EXTRACTED DATA Start Marker

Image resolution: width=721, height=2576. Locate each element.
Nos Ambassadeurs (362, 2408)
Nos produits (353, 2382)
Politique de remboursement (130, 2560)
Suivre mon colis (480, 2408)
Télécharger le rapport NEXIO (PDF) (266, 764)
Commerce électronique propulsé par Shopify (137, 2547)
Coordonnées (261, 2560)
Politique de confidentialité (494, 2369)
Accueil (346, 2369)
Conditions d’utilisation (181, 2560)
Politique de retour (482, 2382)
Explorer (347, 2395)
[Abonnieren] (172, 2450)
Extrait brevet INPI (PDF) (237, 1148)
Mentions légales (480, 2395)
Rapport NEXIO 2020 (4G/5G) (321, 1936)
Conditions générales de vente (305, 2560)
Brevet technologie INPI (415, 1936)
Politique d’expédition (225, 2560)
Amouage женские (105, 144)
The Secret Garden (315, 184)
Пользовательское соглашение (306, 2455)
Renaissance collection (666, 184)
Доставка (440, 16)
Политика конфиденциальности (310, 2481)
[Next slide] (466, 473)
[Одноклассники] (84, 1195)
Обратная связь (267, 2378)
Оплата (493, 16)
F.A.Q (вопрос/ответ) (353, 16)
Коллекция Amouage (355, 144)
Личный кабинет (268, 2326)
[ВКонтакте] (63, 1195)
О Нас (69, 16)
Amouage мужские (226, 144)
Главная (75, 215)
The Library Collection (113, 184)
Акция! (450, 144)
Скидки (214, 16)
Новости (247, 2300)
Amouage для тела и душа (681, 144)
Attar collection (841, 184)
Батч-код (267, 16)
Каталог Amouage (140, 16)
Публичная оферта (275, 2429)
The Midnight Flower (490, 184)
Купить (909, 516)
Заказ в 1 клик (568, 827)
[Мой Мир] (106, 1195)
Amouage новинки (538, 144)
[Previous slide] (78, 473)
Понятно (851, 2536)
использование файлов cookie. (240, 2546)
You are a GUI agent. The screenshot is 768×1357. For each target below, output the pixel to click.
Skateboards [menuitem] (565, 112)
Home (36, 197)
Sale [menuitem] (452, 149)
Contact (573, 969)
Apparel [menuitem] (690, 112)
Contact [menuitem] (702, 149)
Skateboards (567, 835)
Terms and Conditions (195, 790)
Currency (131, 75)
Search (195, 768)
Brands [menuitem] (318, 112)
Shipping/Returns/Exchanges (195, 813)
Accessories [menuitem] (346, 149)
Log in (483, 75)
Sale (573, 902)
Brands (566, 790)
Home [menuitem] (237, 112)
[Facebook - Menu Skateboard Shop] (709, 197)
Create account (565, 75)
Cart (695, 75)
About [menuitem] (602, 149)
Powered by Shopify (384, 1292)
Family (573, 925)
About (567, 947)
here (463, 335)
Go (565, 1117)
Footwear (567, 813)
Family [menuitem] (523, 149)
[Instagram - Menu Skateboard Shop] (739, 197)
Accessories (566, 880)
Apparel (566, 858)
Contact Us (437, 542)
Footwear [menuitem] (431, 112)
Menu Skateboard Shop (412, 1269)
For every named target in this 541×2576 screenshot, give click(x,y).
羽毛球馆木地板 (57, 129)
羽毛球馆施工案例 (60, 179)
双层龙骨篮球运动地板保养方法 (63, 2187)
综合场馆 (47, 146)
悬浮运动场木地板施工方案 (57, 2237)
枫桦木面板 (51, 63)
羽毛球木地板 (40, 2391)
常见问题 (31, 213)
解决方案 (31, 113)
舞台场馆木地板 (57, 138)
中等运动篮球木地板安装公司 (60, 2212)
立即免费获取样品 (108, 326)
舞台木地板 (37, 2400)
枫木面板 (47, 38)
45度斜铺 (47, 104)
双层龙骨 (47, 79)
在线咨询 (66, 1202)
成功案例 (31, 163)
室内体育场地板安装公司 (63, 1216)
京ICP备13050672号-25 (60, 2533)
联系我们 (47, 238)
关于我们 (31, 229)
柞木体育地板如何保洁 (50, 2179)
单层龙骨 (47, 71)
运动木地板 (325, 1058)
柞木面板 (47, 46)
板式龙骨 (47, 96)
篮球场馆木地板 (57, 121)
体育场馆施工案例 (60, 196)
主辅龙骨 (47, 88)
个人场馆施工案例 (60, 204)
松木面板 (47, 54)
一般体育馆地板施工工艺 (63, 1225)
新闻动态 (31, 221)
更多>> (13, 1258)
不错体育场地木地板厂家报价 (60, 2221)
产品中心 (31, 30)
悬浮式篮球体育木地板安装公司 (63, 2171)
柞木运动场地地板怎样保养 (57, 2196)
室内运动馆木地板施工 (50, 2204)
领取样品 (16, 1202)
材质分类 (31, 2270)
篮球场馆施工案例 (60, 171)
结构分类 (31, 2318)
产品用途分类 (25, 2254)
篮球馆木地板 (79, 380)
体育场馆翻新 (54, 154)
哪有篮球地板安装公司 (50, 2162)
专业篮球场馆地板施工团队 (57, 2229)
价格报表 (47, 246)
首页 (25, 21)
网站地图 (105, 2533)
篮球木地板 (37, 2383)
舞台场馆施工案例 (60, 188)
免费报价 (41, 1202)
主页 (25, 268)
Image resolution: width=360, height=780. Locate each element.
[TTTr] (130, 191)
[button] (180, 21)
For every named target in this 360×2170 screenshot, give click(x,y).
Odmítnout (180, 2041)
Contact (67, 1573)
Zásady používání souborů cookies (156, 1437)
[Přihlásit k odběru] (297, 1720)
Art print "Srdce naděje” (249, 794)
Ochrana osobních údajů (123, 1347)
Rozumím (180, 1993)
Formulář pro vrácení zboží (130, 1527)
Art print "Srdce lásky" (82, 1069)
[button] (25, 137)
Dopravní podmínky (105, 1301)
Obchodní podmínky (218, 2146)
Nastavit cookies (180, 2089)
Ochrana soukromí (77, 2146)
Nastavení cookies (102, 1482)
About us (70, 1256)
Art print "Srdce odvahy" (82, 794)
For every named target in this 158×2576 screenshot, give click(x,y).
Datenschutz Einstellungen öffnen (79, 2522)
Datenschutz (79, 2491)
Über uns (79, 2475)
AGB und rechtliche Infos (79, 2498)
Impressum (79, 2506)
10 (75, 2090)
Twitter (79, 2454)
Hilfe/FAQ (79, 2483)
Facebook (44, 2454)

EXTRACTED DATA End Marker

» EXERCISE DESCRIPTION
Reproduce every record word for word.

» WRITTEN ANSWER
Image resolution: width=721, height=2576. Locate each element.
Nos Ambassadeurs (362, 2408)
Nos produits (353, 2382)
Politique de remboursement (130, 2560)
Suivre mon colis (480, 2408)
Télécharger le rapport NEXIO (PDF) (266, 764)
Commerce électronique propulsé par Shopify (137, 2547)
Coordonnées (261, 2560)
Politique de confidentialité (494, 2369)
Accueil (346, 2369)
Conditions d’utilisation (181, 2560)
Politique de retour (482, 2382)
Explorer (347, 2395)
[Abonnieren] (172, 2450)
Extrait brevet INPI (PDF) (237, 1148)
Mentions légales (480, 2395)
Rapport NEXIO 2020 (4G/5G) (321, 1936)
Conditions générales de vente (305, 2560)
Brevet technologie INPI (415, 1936)
Politique d’expédition (225, 2560)
Amouage женские (105, 144)
The Secret Garden (315, 184)
Пользовательское соглашение (306, 2455)
Renaissance collection (666, 184)
Доставка (440, 16)
Политика конфиденциальности (310, 2481)
[Next slide] (466, 473)
[Одноклассники] (84, 1195)
Обратная связь (267, 2378)
Оплата (493, 16)
F.A.Q (вопрос/ответ) (353, 16)
Коллекция Amouage (355, 144)
Личный кабинет (268, 2326)
[ВКонтакте] (63, 1195)
О Нас (69, 16)
Amouage мужские (226, 144)
Главная (75, 215)
The Library Collection (113, 184)
Акция! (450, 144)
Скидки (214, 16)
Новости (247, 2300)
Amouage для тела и душа (681, 144)
Attar collection (841, 184)
Батч-код (267, 16)
Каталог Amouage (140, 16)
Публичная оферта (275, 2429)
The Midnight Flower (490, 184)
Купить (909, 516)
Заказ в 1 клик (568, 827)
[Мой Мир] (106, 1195)
Amouage новинки (538, 144)
[Previous slide] (78, 473)
Понятно (851, 2536)
использование файлов cookie. (240, 2546)
You are a GUI agent. The screenshot is 768×1357. For each target below, output the pixel to click.
Skateboards [menuitem] (565, 112)
Home (36, 197)
Sale [menuitem] (452, 149)
Contact (573, 969)
Apparel [menuitem] (690, 112)
Contact [menuitem] (702, 149)
Skateboards (567, 835)
Terms and Conditions (195, 790)
Currency (131, 75)
Search (195, 768)
Brands [menuitem] (318, 112)
Shipping/Returns/Exchanges (195, 813)
Accessories [menuitem] (346, 149)
Log in (483, 75)
Sale (573, 902)
Brands (566, 790)
Home [menuitem] (237, 112)
[Facebook - Menu Skateboard Shop] (709, 197)
Create account (565, 75)
Cart (695, 75)
About [menuitem] (602, 149)
Powered by Shopify (384, 1292)
Family (573, 925)
About (567, 947)
here (463, 335)
Go (565, 1117)
Footwear (567, 813)
Family [menuitem] (523, 149)
[Instagram - Menu Skateboard Shop] (739, 197)
Accessories (566, 880)
Apparel (566, 858)
Contact Us (437, 542)
Footwear [menuitem] (431, 112)
Menu Skateboard Shop (412, 1269)
For every named target in this 541×2576 screenshot, give click(x,y).
羽毛球馆木地板 (57, 129)
羽毛球馆施工案例 (60, 179)
双层龙骨篮球运动地板保养方法 (63, 2187)
综合场馆 (47, 146)
悬浮运动场木地板施工方案 (57, 2237)
枫桦木面板 (51, 63)
羽毛球木地板 (40, 2391)
常见问题 (31, 213)
解决方案 (31, 113)
舞台场馆木地板 (57, 138)
中等运动篮球木地板安装公司 (60, 2212)
立即免费获取样品 (108, 326)
舞台木地板 (37, 2400)
枫木面板 (47, 38)
45度斜铺 (47, 104)
双层龙骨 (47, 79)
在线咨询 (66, 1202)
成功案例 (31, 163)
室内体育场地板安装公司 (63, 1216)
京ICP备13050672号-25 (60, 2533)
联系我们 (47, 238)
关于我们 (31, 229)
柞木体育地板如何保洁 (50, 2179)
单层龙骨 (47, 71)
运动木地板 (325, 1058)
柞木面板 (47, 46)
板式龙骨 (47, 96)
篮球场馆木地板 (57, 121)
体育场馆施工案例 (60, 196)
主辅龙骨 (47, 88)
个人场馆施工案例 (60, 204)
松木面板 (47, 54)
一般体育馆地板施工工艺 (63, 1225)
新闻动态 (31, 221)
更多>> (13, 1258)
不错体育场地木地板厂家报价 (60, 2221)
产品中心 (31, 30)
悬浮式篮球体育木地板安装公司 (63, 2171)
柞木运动场地地板怎样保养 (57, 2196)
室内运动馆木地板施工 (50, 2204)
领取样品 (16, 1202)
材质分类 (31, 2270)
篮球场馆施工案例 (60, 171)
结构分类 (31, 2318)
产品用途分类 (25, 2254)
篮球馆木地板 (79, 380)
体育场馆翻新 (54, 154)
哪有篮球地板安装公司 (50, 2162)
专业篮球场馆地板施工团队 (57, 2229)
价格报表 (47, 246)
首页 (25, 21)
网站地图 (105, 2533)
篮球木地板 (37, 2383)
舞台场馆施工案例 (60, 188)
免费报价 (41, 1202)
主页 (25, 268)
Image resolution: width=360, height=780. Locate each element.
[TTTr] (130, 191)
[button] (180, 21)
For every named target in this 360×2170 screenshot, give click(x,y).
Odmítnout (180, 2041)
Contact (67, 1573)
Zásady používání souborů cookies (156, 1437)
[Přihlásit k odběru] (297, 1720)
Art print "Srdce naděje” (249, 794)
Ochrana osobních údajů (123, 1347)
Rozumím (180, 1993)
Formulář pro vrácení zboží (130, 1527)
Art print "Srdce lásky" (82, 1069)
[button] (25, 137)
Dopravní podmínky (105, 1301)
Obchodní podmínky (218, 2146)
Nastavit cookies (180, 2089)
Ochrana soukromí (77, 2146)
Nastavení cookies (102, 1482)
About us (70, 1256)
Art print "Srdce odvahy" (82, 794)
For every named target in this 158×2576 screenshot, give click(x,y).
Datenschutz Einstellungen öffnen (79, 2522)
Datenschutz (79, 2491)
Über uns (79, 2475)
AGB und rechtliche Infos (79, 2498)
Impressum (79, 2506)
10 (75, 2090)
Twitter (79, 2454)
Hilfe/FAQ (79, 2483)
Facebook (44, 2454)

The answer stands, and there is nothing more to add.